### Goal of the exercise
In the records, rewrite the part that opens with the line containing "Image resolution: width=723" and closes with the line containing "pos(1371,3)". Replace "delivery note" with "delivery notice" and leave everything else unchanged, returning only those lines.

### Input
-.-.-
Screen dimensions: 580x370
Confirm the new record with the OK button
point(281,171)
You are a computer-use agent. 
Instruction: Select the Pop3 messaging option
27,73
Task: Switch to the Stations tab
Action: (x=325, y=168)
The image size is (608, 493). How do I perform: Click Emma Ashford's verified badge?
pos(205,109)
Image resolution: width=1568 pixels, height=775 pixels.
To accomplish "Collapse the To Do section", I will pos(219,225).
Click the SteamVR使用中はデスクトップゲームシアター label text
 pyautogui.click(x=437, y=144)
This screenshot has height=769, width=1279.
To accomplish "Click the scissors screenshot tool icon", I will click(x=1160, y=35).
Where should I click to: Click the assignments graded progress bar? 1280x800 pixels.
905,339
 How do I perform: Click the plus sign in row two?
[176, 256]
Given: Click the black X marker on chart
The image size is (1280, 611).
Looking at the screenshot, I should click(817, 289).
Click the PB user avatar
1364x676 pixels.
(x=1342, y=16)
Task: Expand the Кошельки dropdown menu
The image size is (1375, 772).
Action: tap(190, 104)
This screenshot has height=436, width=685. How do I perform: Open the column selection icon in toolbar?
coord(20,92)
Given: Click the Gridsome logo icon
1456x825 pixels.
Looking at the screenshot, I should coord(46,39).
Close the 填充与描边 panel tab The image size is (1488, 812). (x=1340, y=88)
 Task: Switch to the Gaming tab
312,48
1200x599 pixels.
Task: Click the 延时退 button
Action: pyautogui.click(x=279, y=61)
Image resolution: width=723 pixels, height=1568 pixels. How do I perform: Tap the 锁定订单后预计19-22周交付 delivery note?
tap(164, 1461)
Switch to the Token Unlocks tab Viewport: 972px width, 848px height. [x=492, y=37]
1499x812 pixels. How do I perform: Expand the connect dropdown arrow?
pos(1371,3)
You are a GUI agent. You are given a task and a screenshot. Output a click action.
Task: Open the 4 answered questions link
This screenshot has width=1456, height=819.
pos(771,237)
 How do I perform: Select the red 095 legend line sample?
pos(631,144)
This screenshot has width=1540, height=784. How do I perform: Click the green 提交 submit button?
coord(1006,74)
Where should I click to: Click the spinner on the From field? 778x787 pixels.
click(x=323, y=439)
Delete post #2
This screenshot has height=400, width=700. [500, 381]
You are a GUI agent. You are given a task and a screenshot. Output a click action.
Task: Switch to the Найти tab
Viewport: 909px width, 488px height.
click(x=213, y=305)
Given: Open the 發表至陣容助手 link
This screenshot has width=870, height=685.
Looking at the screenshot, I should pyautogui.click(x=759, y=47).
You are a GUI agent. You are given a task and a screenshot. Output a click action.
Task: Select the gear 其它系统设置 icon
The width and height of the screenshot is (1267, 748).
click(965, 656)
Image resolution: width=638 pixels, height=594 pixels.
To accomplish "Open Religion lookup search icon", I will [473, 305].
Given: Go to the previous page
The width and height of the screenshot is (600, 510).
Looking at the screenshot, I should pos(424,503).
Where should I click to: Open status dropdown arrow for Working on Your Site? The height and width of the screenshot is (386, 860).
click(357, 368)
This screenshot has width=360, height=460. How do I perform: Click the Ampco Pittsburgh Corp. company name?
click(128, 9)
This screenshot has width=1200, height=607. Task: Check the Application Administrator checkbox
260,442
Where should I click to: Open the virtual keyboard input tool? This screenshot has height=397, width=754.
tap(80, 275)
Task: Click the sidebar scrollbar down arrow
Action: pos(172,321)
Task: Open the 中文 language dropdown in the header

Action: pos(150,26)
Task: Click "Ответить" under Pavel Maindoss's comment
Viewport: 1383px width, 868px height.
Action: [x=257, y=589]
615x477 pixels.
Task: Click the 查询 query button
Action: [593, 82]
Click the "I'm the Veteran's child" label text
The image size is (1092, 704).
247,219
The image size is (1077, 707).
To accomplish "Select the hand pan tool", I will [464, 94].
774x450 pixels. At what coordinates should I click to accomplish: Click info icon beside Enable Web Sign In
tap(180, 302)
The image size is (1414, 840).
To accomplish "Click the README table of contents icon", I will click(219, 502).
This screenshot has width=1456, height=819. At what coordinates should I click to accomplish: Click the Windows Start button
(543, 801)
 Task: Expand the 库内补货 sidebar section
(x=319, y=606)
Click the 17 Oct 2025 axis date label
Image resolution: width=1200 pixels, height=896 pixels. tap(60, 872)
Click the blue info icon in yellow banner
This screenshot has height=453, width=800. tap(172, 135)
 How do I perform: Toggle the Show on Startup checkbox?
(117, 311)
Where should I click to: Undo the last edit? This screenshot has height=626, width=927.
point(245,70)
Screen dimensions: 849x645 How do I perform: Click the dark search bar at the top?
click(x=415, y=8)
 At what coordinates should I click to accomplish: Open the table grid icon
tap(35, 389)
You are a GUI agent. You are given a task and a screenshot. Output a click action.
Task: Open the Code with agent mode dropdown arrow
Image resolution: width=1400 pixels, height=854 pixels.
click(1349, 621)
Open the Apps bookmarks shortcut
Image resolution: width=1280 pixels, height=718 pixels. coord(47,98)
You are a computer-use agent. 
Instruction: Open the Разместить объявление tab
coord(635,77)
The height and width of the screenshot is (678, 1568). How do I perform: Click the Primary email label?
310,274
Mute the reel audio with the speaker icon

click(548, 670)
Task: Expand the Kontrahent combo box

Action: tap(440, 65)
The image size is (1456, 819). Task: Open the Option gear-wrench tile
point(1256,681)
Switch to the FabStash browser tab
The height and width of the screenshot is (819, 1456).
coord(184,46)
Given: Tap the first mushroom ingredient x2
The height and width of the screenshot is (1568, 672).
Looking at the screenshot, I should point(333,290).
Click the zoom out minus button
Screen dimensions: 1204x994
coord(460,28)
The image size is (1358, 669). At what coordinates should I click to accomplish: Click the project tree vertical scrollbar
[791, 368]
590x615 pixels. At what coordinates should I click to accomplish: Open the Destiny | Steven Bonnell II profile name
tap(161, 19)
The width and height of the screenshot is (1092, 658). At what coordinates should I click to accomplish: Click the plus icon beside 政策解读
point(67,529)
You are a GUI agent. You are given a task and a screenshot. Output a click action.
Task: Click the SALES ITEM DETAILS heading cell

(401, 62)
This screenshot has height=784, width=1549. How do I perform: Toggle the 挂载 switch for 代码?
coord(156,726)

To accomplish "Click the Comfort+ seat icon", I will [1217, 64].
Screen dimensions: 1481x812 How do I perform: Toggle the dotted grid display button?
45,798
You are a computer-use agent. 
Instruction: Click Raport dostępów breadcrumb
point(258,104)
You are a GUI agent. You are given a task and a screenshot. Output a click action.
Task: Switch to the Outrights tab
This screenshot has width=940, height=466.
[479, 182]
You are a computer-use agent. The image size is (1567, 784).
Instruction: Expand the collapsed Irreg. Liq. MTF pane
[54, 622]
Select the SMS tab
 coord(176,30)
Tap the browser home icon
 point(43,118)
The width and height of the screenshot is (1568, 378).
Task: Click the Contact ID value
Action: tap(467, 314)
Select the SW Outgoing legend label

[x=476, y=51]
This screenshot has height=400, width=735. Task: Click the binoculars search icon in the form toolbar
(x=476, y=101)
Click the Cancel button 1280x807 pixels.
-.-.-
### Solution
Image resolution: width=723 pixels, height=1568 pixels. How do I perform: Tap the 锁定订单后预计19-22周交付 delivery notice?
tap(164, 1461)
Switch to the Token Unlocks tab Viewport: 972px width, 848px height. [x=492, y=37]
1499x812 pixels. How do I perform: Expand the connect dropdown arrow?
pos(1371,3)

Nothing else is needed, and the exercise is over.